Jean Beaud est aussi officier public et aussi laboureur, certes il n’est pas du même niveau qu’Antoine, mais sa culture est certainement plus développée. Il est également plus tempéré en ses propos sans toutefois considérer le divorce comme une chose acceptable.

Jean Bloin 51 ans laboureur également est un notable du village, il connaît Catherine depuis son jeune age et l’encourage d’un regard. Ce simple appui réconforte un peu Catherine dans son entreprise.

Dans un coin en pleine discussion avec le maire, il y a Pierre Courtin, laboureur, notable respecté et plus ou moins cousin d’Antoine et de Catherine. D’un physique agréable il a 47 ans il est le mari de la Marguerite Guidon.

Au vrai les Courtin sont si nombreux qu’on leur donne un surnom ou bien on les identifie par leur femme.

Le dernier présent en cette assemblée est Michel Turlais qui a été nommé agent National, laboureur également, autant rester entre soi, il a 44 ans et est chargé du contrôle de l’application des lois et des décrets. Il est redouté et possède une puissance qui peut vous conduire à l’échafaud. Heureusement l’homme est plutôt débonnaire et aucun Vouhartais ne fut guillotiné par son action.

Catherine assise dans son coin écouta les débats forts animés de la réunion, le divorce était chose nouvelle et dure à faire comprendre à ces paysans somme toutes assez frustres et empêtrés du poids coutumier. Mais enfin la loi triompha il fut conclu qu’une citation serait portée à Jean Godichon et qu’elle serait apposée à la maison commune de Vouharte et de Xambes pendant une décade.

Un huissier de Montignac le citoyen François Geoffroy se rendit à Xambes pour y remettre la citation à comparaître à Jean Godichon, après quelques promenades dans les champs pour le trouver

il lui remit copie de de l’opération du conseil municipal de Vouharte.

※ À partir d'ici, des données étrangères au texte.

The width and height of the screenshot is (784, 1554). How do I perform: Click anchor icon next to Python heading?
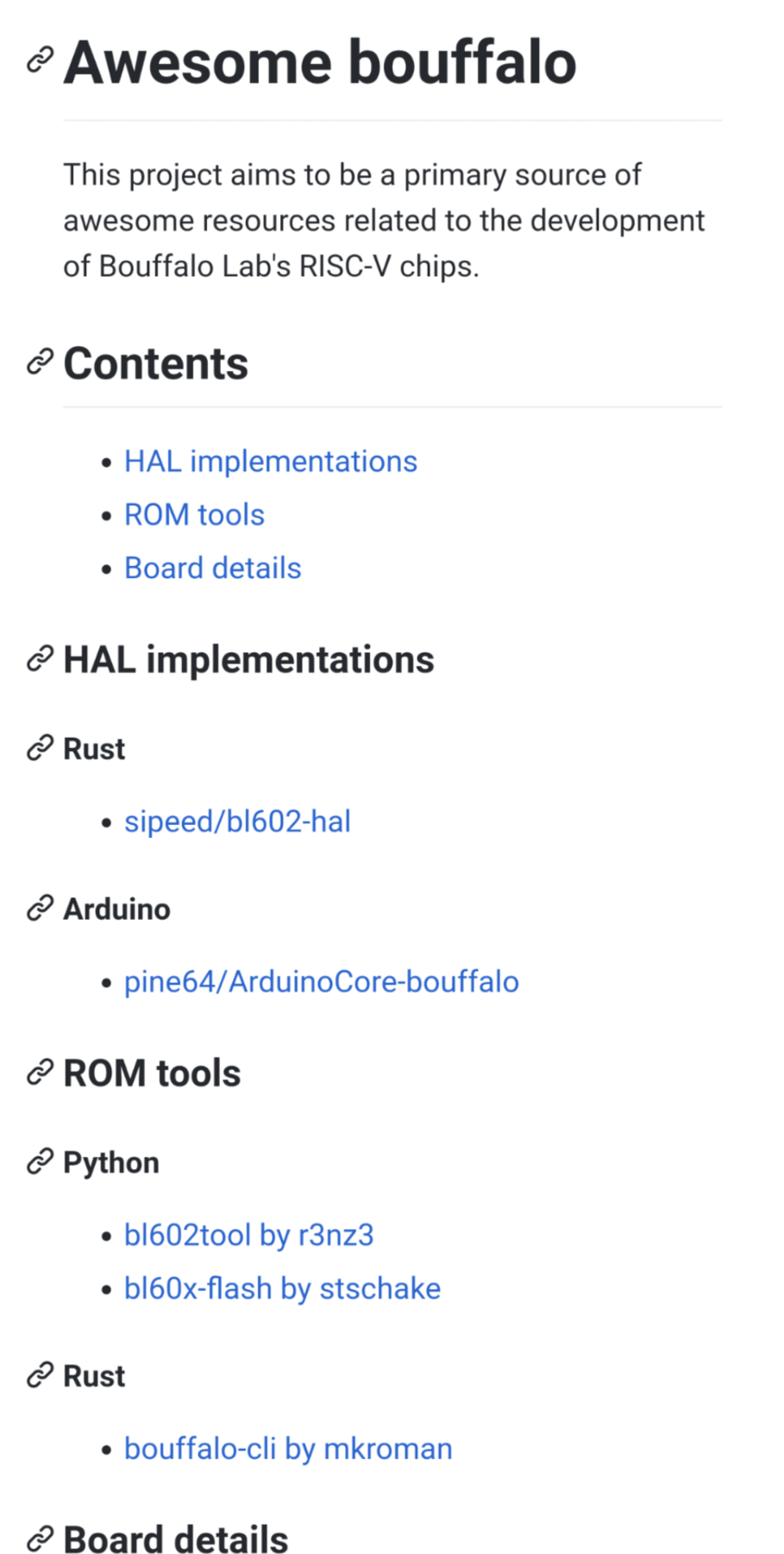(40, 1162)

L’huissier afficha une copie à la salle commune de Xambes, comme il en avait affiché une à celle de Vouharte.

Le peu de personne qui n’était pas au courant le furent, en ce 7 mai 1795, le drôle au feu Étienne était la vedette du bourg.

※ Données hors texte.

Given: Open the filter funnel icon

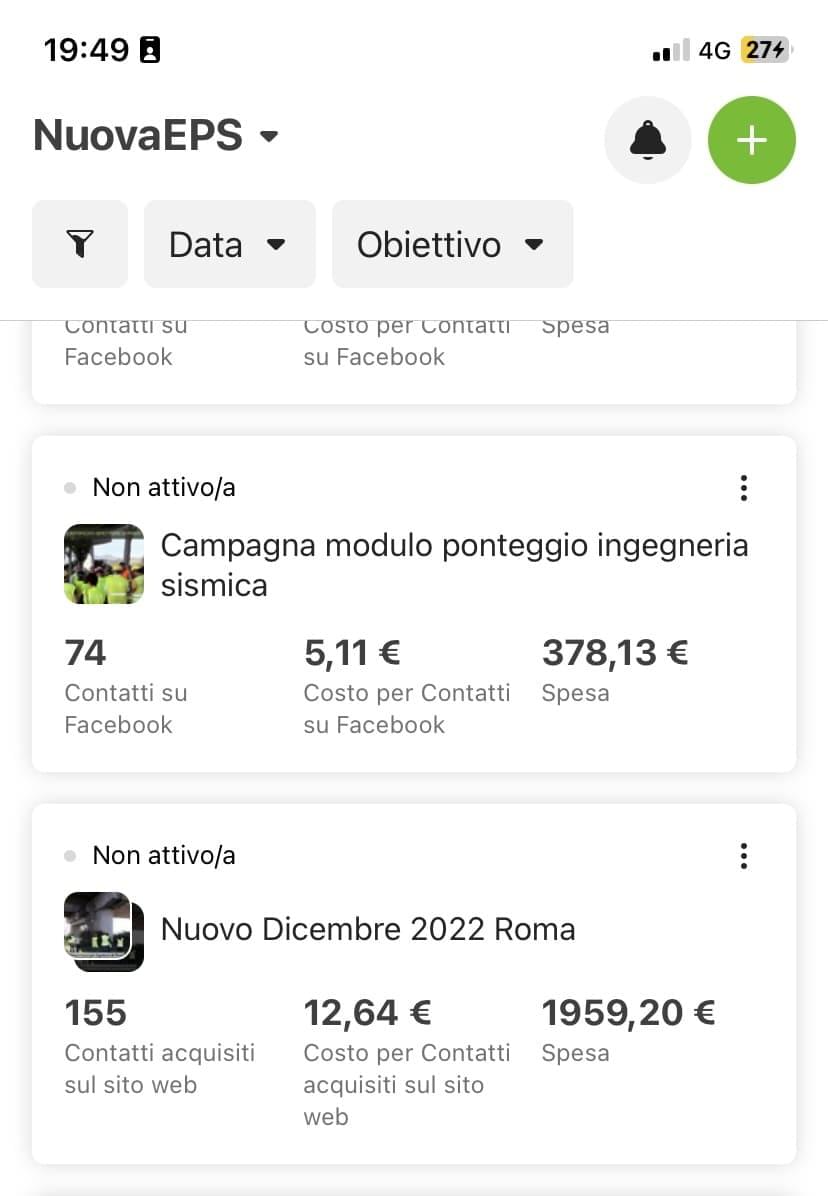Looking at the screenshot, I should [80, 244].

Une bien piètre célébrité que de ne pas pouvoir garder sa femme, se disaient les anciens. Les femme au lavoir beaucoup plus crues claironnaient en rigolant que le Jean avait rien dans la culotte.

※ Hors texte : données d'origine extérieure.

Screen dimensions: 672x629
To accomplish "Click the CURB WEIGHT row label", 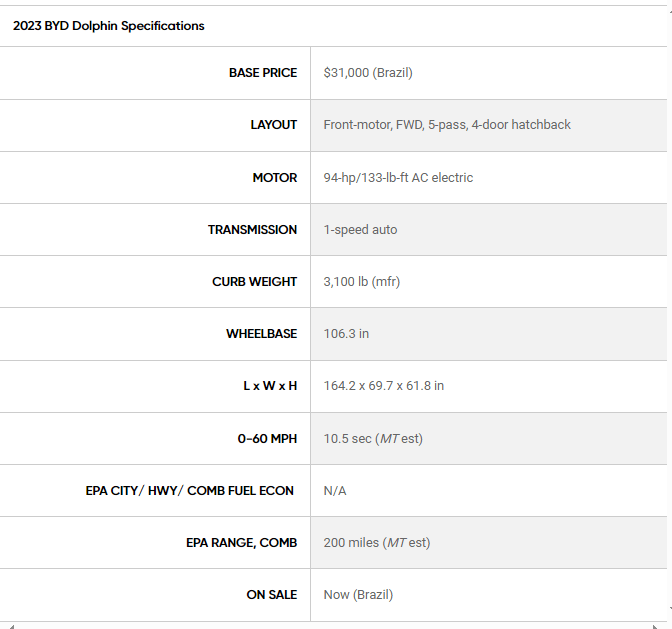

En bref il bouleversait l’ordre établit et tous considéraient que les lois nouvelles avaient du bon mais aussi qu’elles avaient aussi du mauvais.

A vouharte cela jasait également, les vieilles crachaient sur le passage de Catherine, et les plus jeunes disaient qu’elle avait le cul serré.

Seule la notoriété et le nombre de la parentelle fit qu’on la laissa globalement tranquille.

Le divorce prononcé les deux furent de nouveau sur le marché des cœurs à prendre. Mais les soupirants de Catherine ne furent pas légion et elle dut attendre 8 ans (01/02/1803 ) avant de trouver le Jean Bouyer dit Charon, cet ancien militaire se ficha du quand dira t’ on et on arrêta enfin d’appeler Catherine la divorcée.

Le Jean se maria un peu plus vite avec la Jeanne Testaud de Saint Amand de Boixe ( 18/07/1799 ), il n’avait que 20 ans pour son deuxième mariage, mais celui ci fut fécond car dès l’année suivante il eut le bonheur d’avoir une fille.

Ainsi se termine l’histoire de ce premier divorce Vouhartais, quelques années plus tard leur vie aurait été tout autre car les Bourbons au cours de leur restauration, restaurèrent l’indissolubilité du mariage.

Ainsi donc de 1816 à 1884, date de la réapparition du divorce les couples durent faire contre mauvaise fortune bon cœur et supporter souvent l’ insupportable.

La période de 1792 à 1816 pour courte qu’elle fut, permis quand même à plusieurs milliers de couples de se séparer.